Christopher C. Silliman, MD, PhD, Bonfils Blood Center and Assistant Professor, Department of Pediatrics, University of Colorado School of Medicine, Denver, CO.
Analysis of the priming activity of lipids generated during routine storage of platelet concentrates
Article first published online: 28 FEB 2003
Volume 36, Issue 2, pages 133–139, February 1996
How to Cite
Silliman, C. C., Dickey, W. O., Paterson, A. J., Thurman, G. W., Clay, K. L., Johnson, C. A. and Ambruso, D. R. (1996), Analysis of the priming activity of lipids generated during routine storage of platelet concentrates. Transfusion, 36: 133–139. doi: 10.1046/j.1537-2995.1996.36296181925.x
- Issue published online: 28 FEB 2003
- Article first published online: 28 FEB 2003
- Received for publication June 15, 1995; revision received and accepted September 15, 1995
BACKGROUND: Compounds generated during the routine storage of platelet concentrates may have deleterious effects on the transfusion recipient.

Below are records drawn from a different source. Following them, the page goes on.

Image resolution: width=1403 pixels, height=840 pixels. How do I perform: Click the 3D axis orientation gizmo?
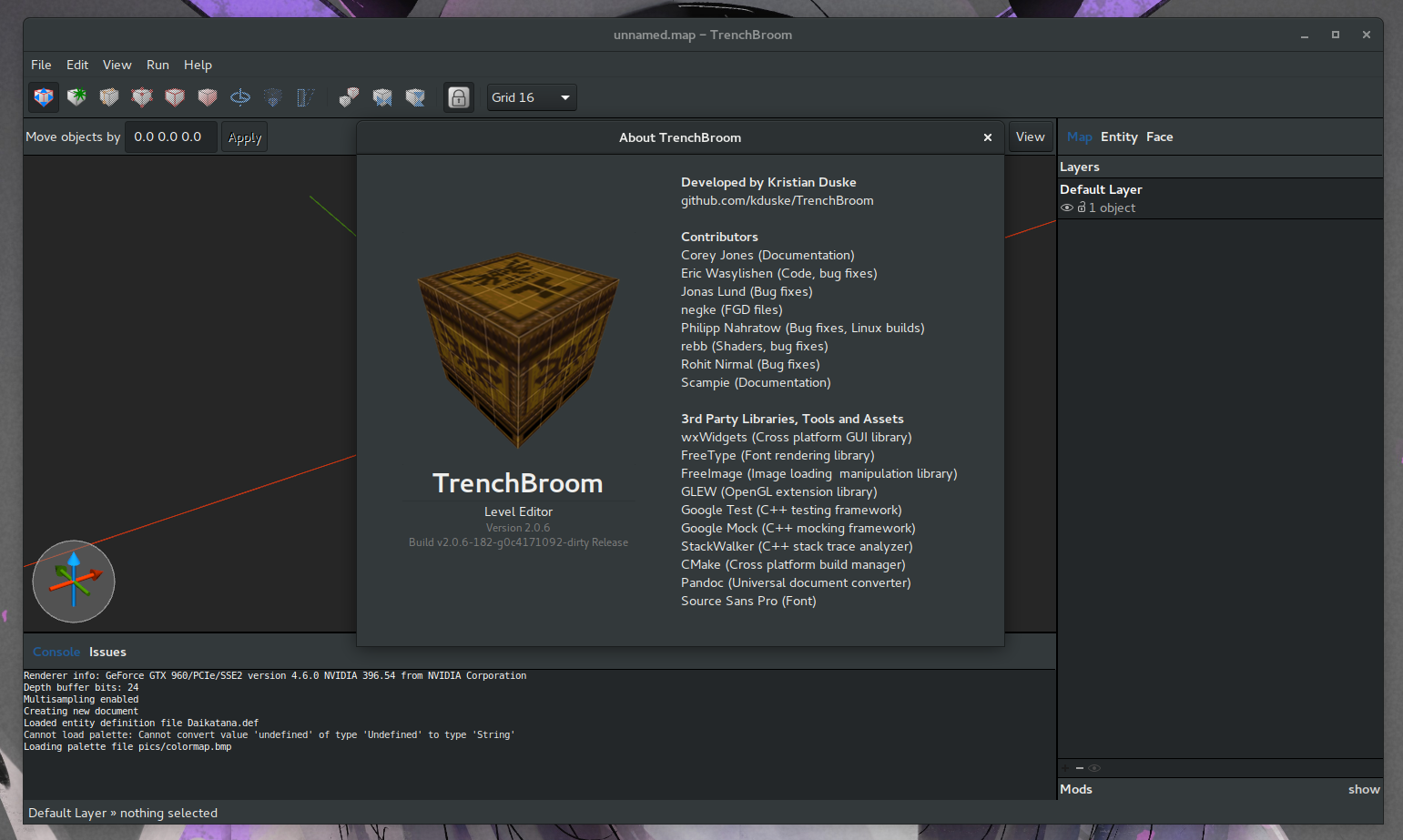74,582
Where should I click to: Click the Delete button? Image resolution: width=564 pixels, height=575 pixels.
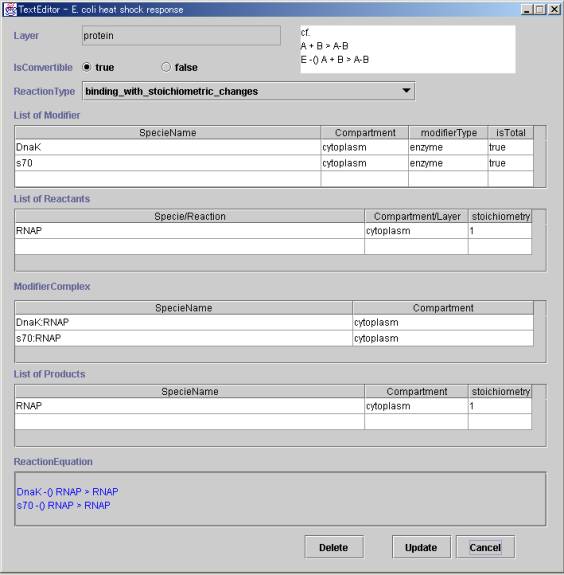coord(334,547)
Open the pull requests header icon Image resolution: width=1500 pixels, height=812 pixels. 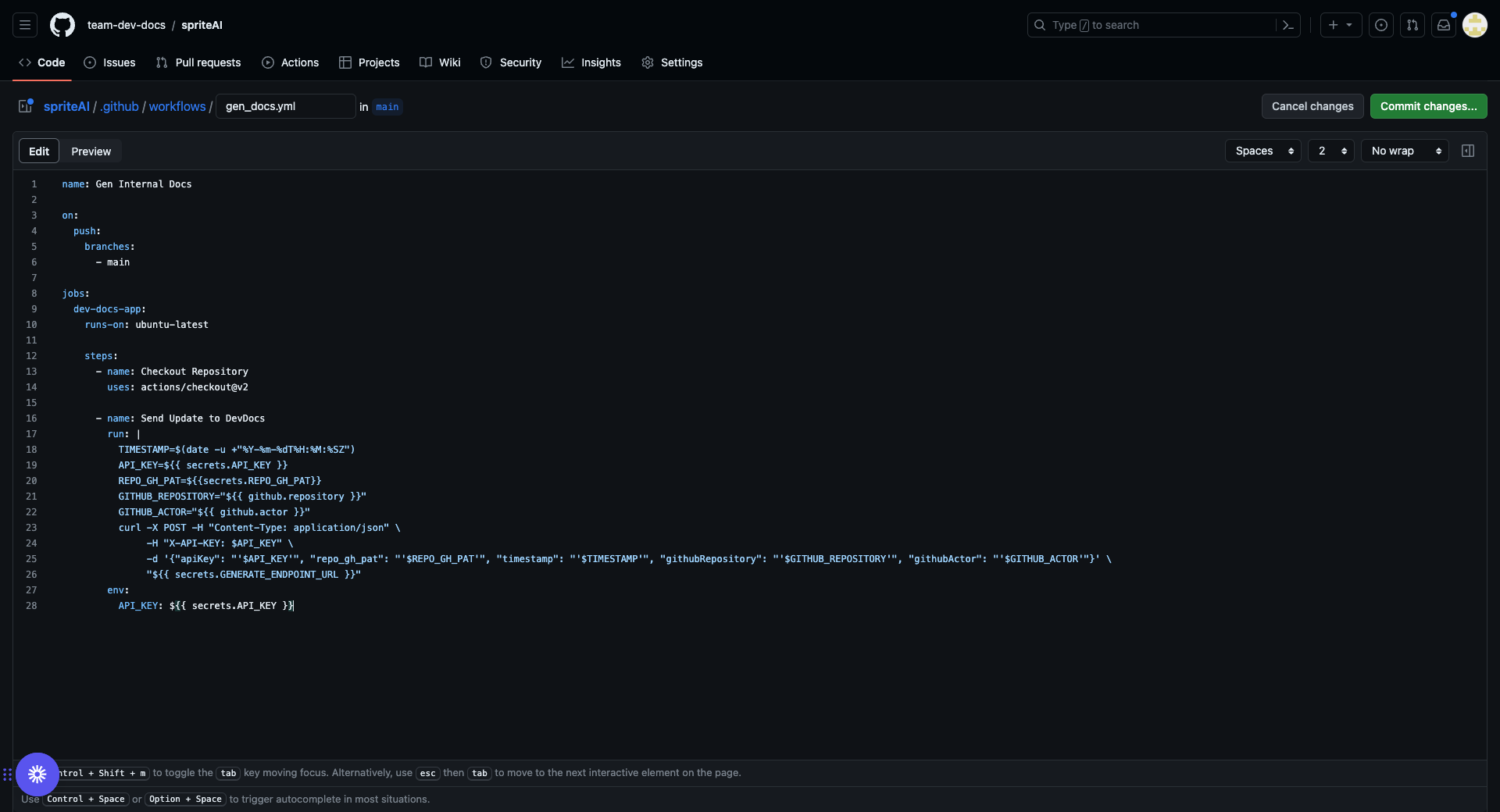(1412, 25)
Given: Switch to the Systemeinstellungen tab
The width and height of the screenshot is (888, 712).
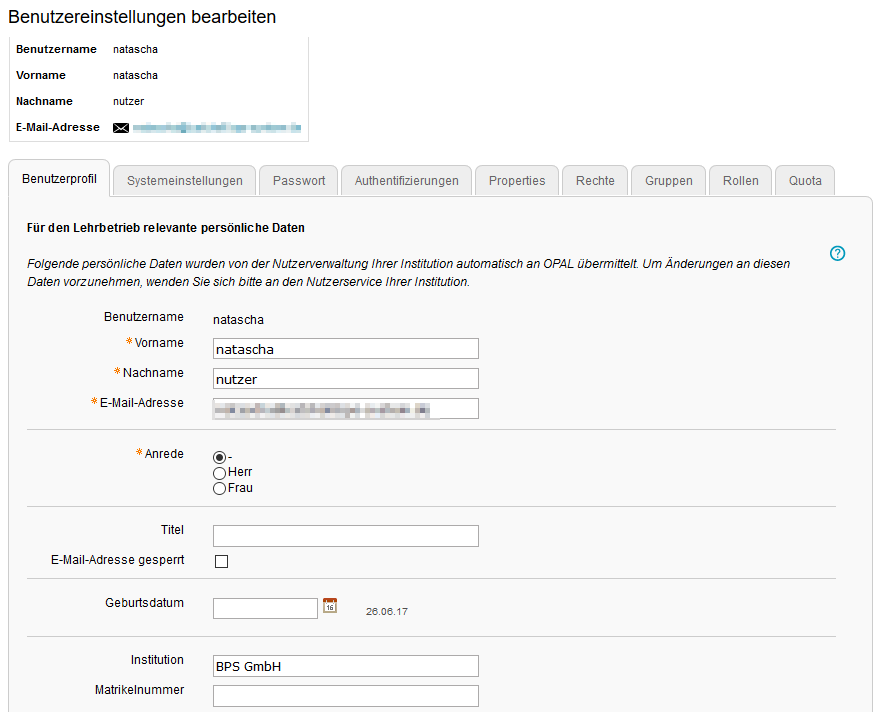Looking at the screenshot, I should 182,180.
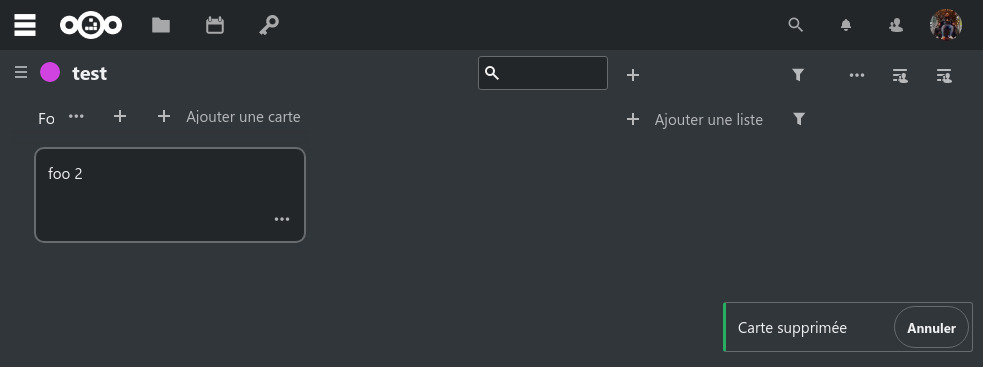Image resolution: width=983 pixels, height=367 pixels.
Task: Open the main hamburger menu
Action: (24, 25)
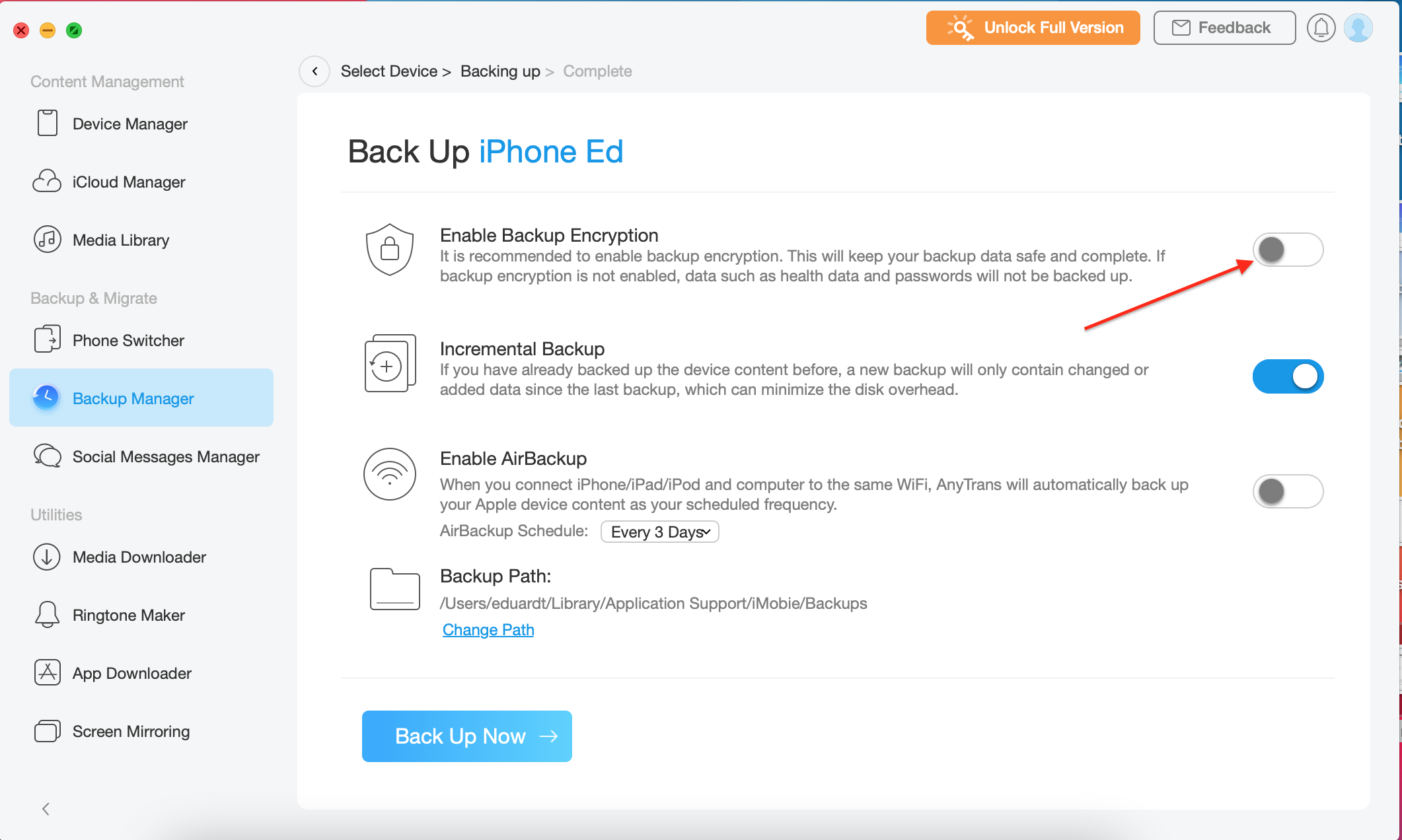
Task: Launch the Phone Switcher
Action: [x=128, y=340]
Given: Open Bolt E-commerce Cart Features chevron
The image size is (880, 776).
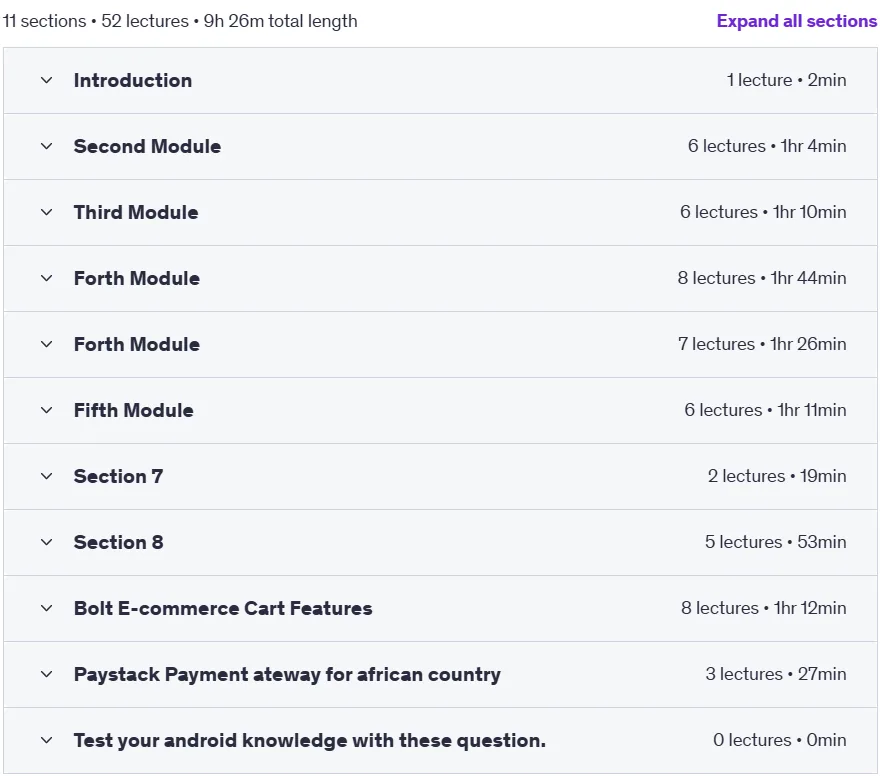Looking at the screenshot, I should 47,608.
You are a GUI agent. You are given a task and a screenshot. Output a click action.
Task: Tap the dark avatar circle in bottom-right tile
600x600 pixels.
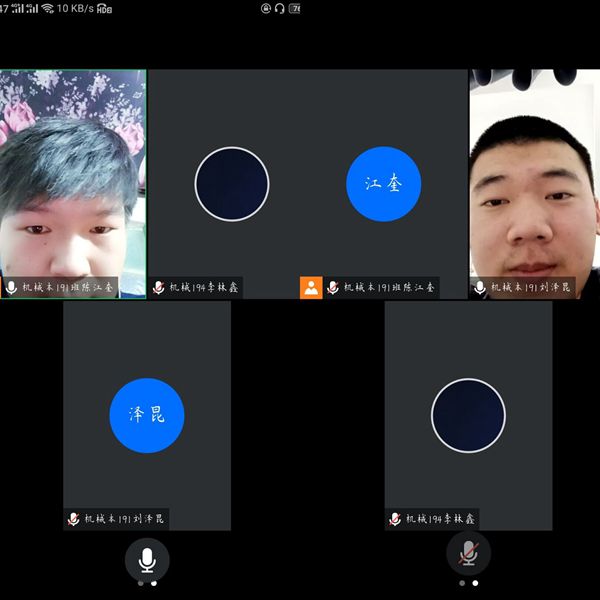click(468, 415)
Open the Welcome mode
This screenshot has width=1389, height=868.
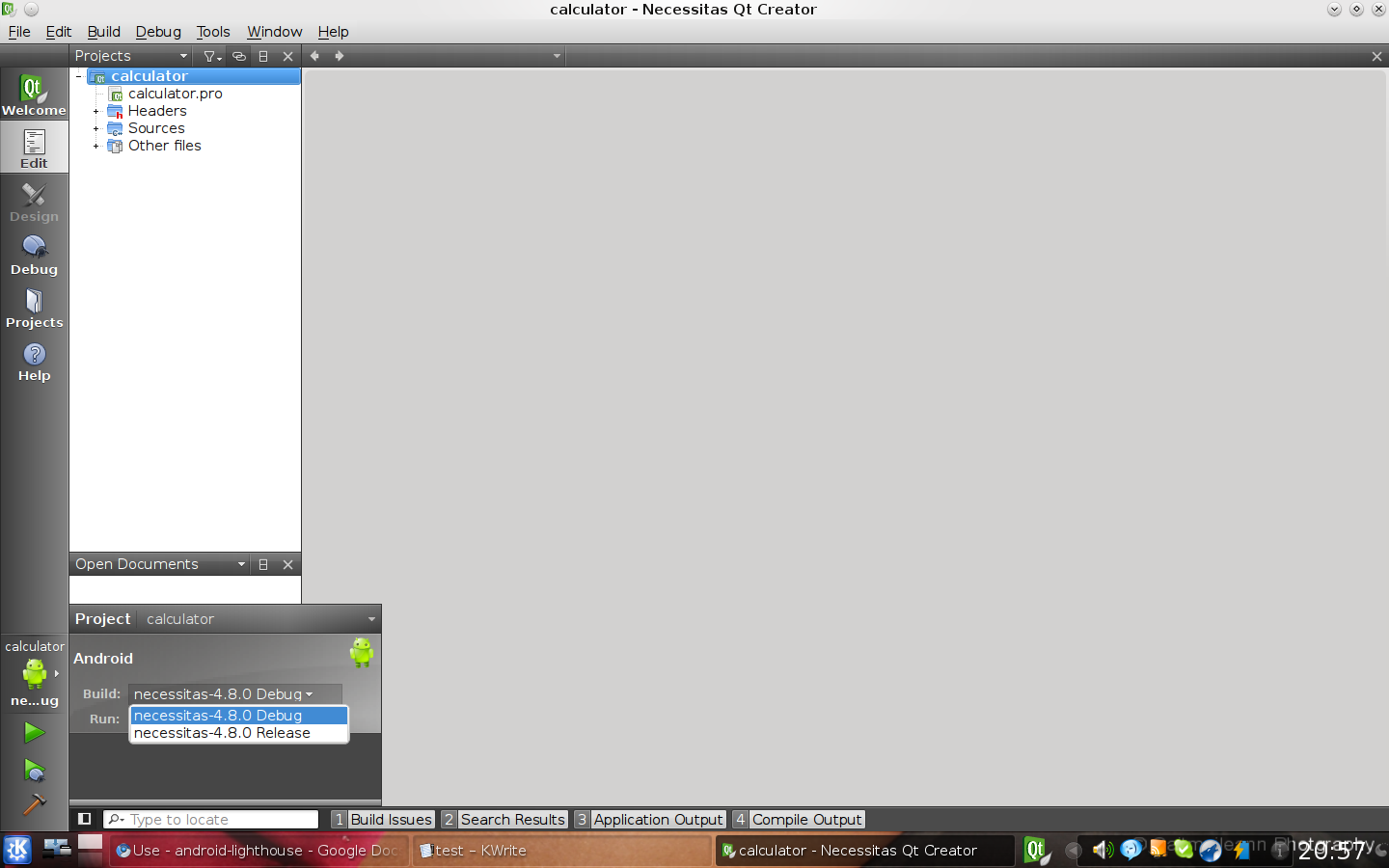pyautogui.click(x=34, y=95)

STUDY DESIGN and METHODS: Daily plasma samples from platelet concentrates, both apheresis platelets and those separated from whole blood, were obtained serially during routine storage. These plasma samples were assayed for their ability to prime the NADPH oxidase in isolated human neutrophils. Quantitative and qualitative analysis of the priming agents was completed by lipid extraction, high-pressure liquid chromatography separation, and gas chromatography/mass spectroscopy.
RESULTS: Compounds were generated in both apheresis and whole-blood platelets that significantly primed the NADPH oxidase after 24 and 48 hours of storage, respectively. The priming activity was maximal by component outdate: 2.6-fold that of the buffer-treated control neutrophils (apheresis) and 3.9-fold that of the buffer-treated control neutrophils (whole blood). These agents were generated by cellular constituents, as stored plasma did not demonstrate such priming activity. Inhibition of this priming activity by WEB 2170, a specific platelet-activating factor receptor antagonist, suggested that the observed priming involved the platelet-activating factor receptor. A portion of the priming activity from platelet concentrates was organically extractable: 69 percent of that from apheresis platelets and 46 percent of that from whole-blood platelets. Further purification of the lipid's priming activity by normal-phase high-pressure liquid chromatography demonstrated a single peak of priming activity at the retention time of lysophosphatidylcholines. Because 46 percent of the priming activity from whole-blood platelets was chloroform insoluble and because it has been reported that interleukin 8 is generated during routine storage of whole-blood platelets, the effects of interleukin 8 on the NADPH oxidase were examined. Recombinant monocyte interleukin 8 rapidly primed the oxidase but was not inhibited by WEB 2170.
CONCLUSION: Lipids were generated during the routine storage of platelet concentrates that prime the NADPH oxidase, and they may play a role in the severe complications of transfusion therapy. Other non- lipid compounds, such as interleukin 8, that are generated in whole- blood platelets may also contribute to the observed priming activity of plasma.